Galois fields are implemented through arrays that store their addition and multiplication tables. Some space could have been saved by using powers of primitive marks in place of the multiplication table. But since the multiplication tables itself is only as large as the smallest possible column in a strength 2 array it was not considered to be a burden. Subtraction and division are implemented through vectors of additive and multiplicative inverses, derived from the tables. The tables for GF(p^r) are constructed using a representation of the field elements as polynomials in x with coefficients as integers modulo p and a special rule (derived from minimal polynomials) for handling products involving x^r. These rules are taken from published references. The rules have not all been checked for accuracy, because some of the fields are very large (e.g. 16807 elements).

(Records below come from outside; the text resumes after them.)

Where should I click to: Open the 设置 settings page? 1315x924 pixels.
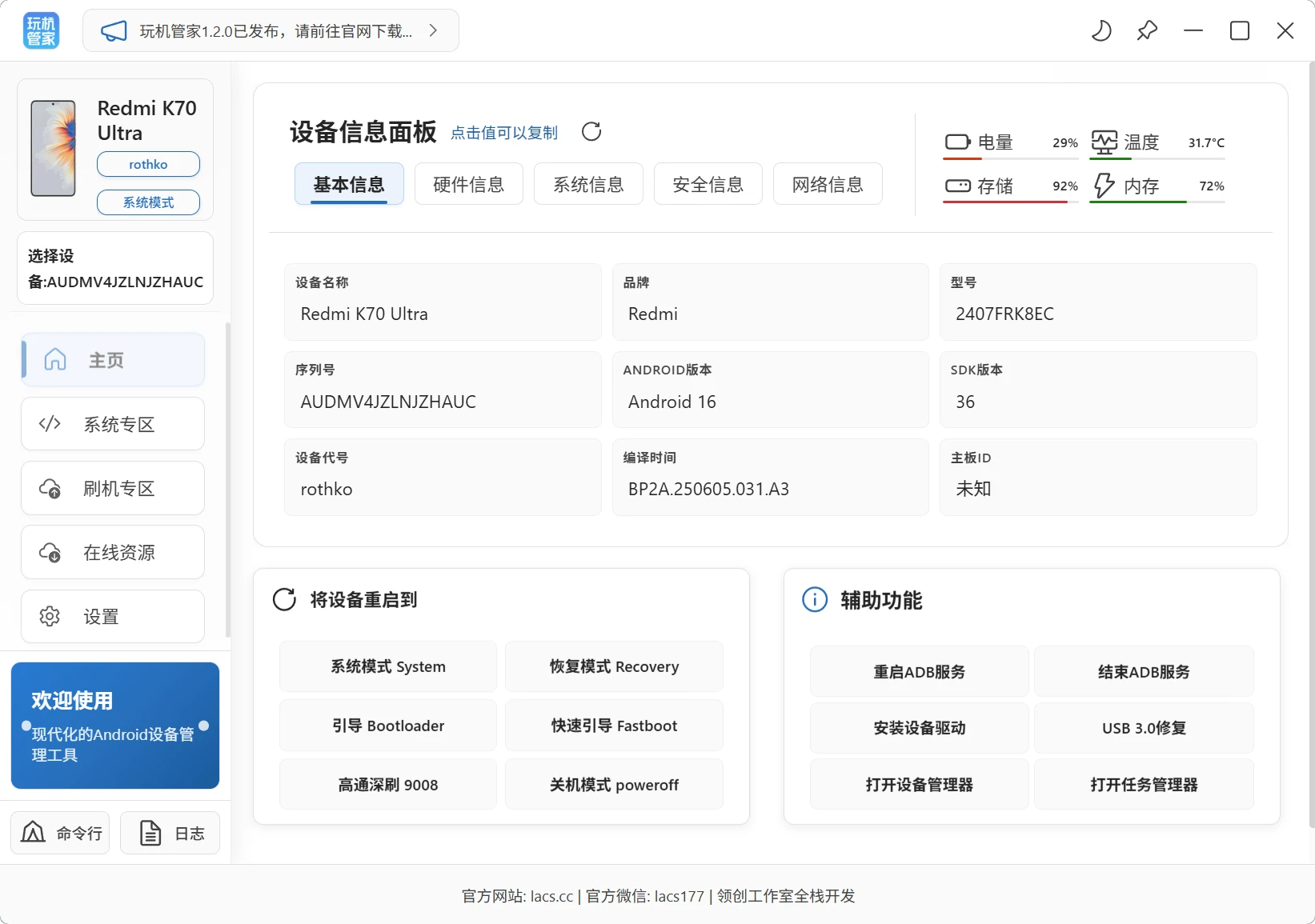click(x=112, y=616)
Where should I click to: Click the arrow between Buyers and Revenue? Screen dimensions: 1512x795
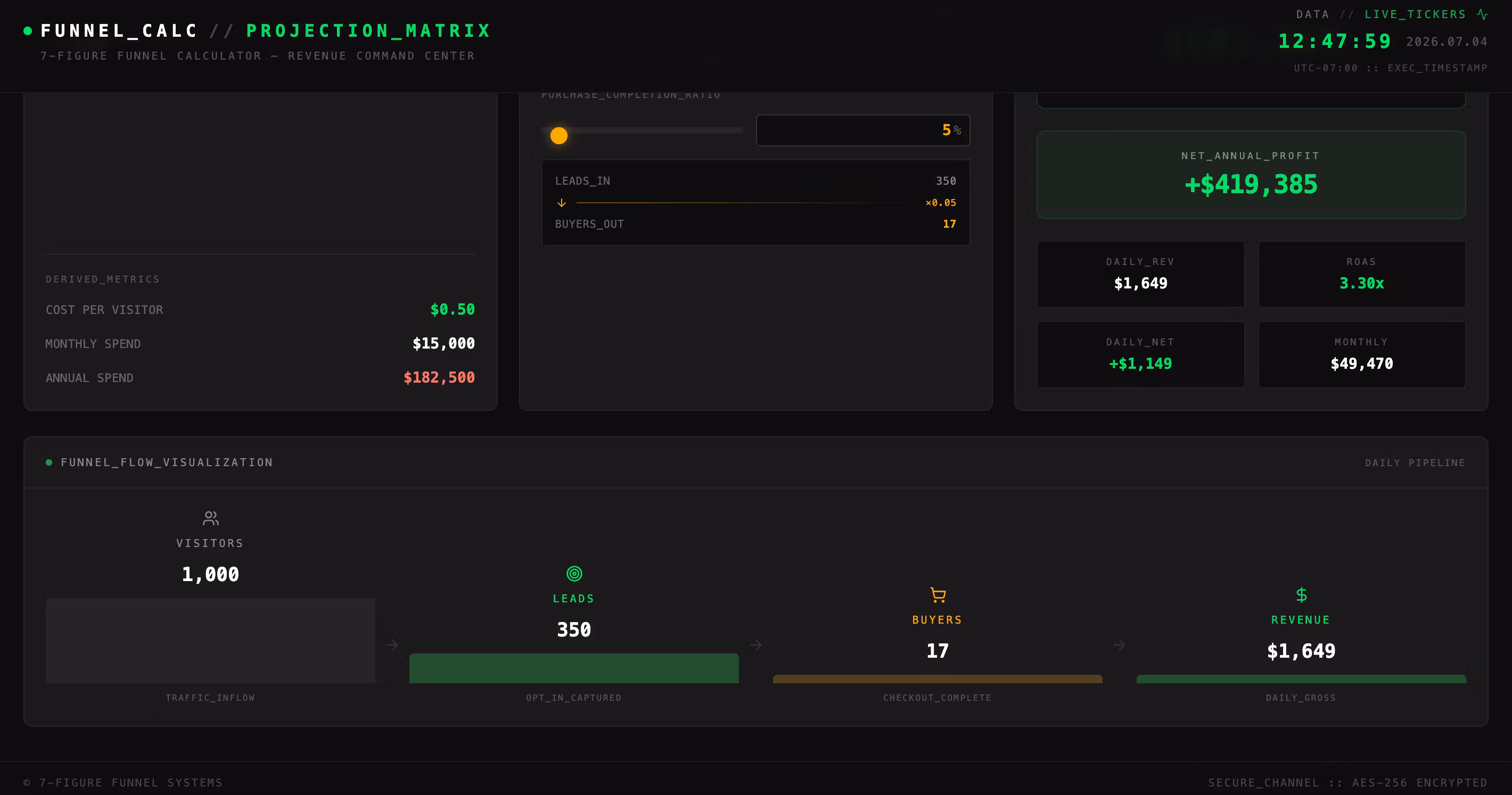click(1119, 645)
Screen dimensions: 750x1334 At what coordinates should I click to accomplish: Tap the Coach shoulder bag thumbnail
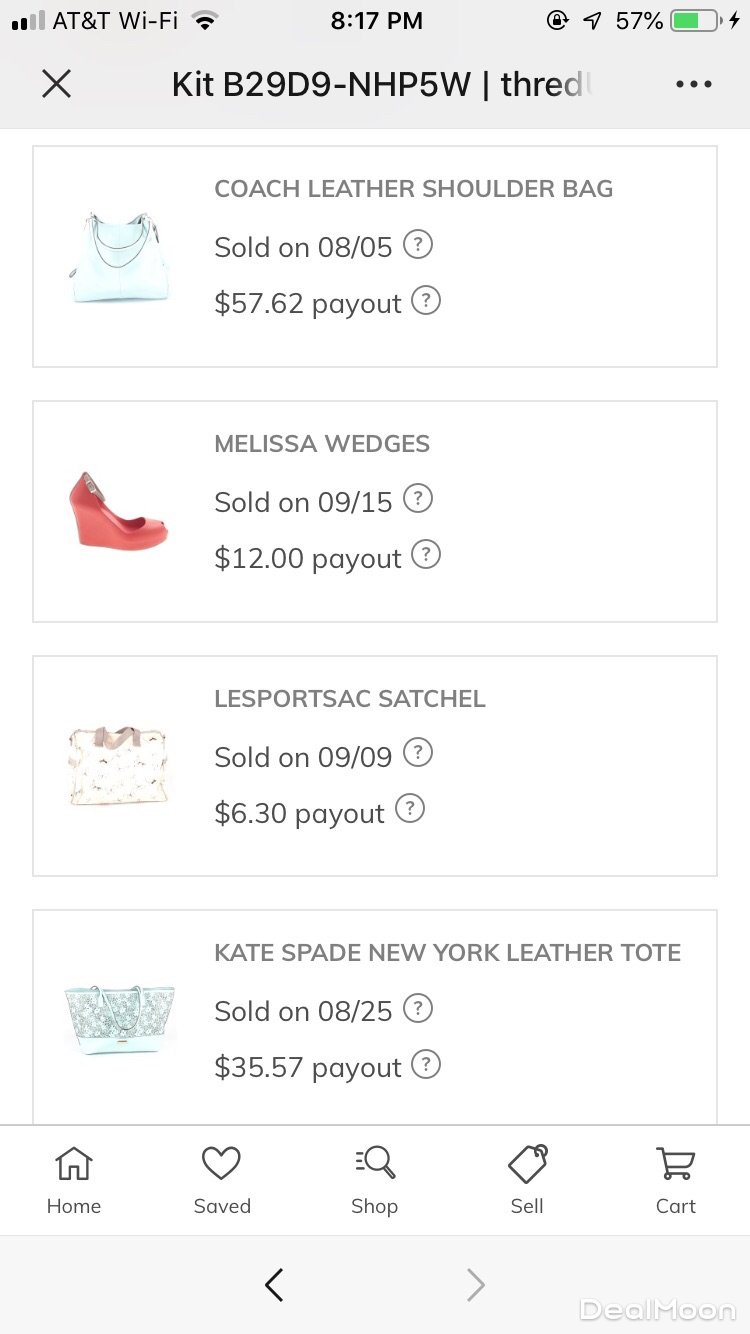[x=119, y=257]
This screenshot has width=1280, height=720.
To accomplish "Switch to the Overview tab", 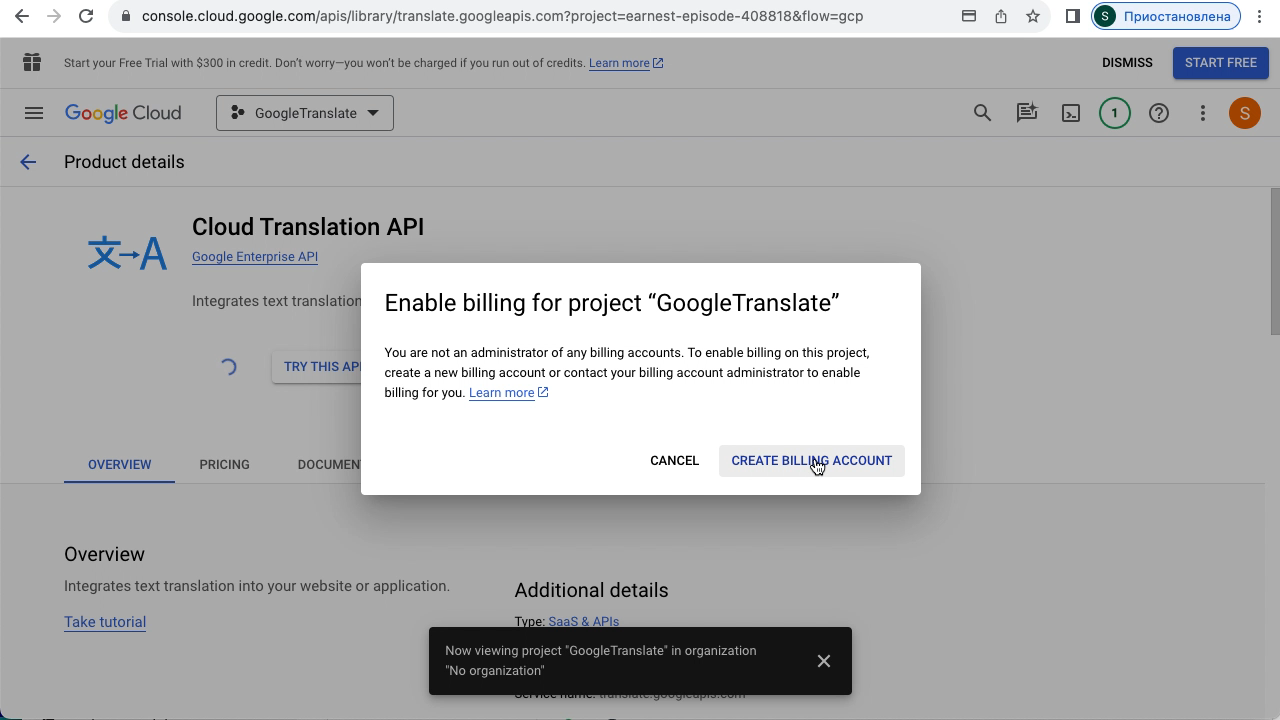I will 119,464.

The functions that manipulate orthogonal arrays keep the arrays in integer matrices. This might be a problem for applications that require enormous arrays. The reason for keeping them in memory is that it makes it easier for others to lift out the functions and embed them in applications or to put on a GUI front end. It was also thought that any array that is too large to store in a computer, is likely to be too large to use in integration/experimentation on that same computer. The arrays are generated row by row, so it is not too hard to change the program to place the elements on an output stream as they are computed and do away with the storage.

The functions that test the strength of the arrays may be very far from optimally fast.

Compiling oalib

When compiling oalib these preprocessor directives are used:

  • NDEBUG defined for a release build
  • RCOMPILE defined for building with R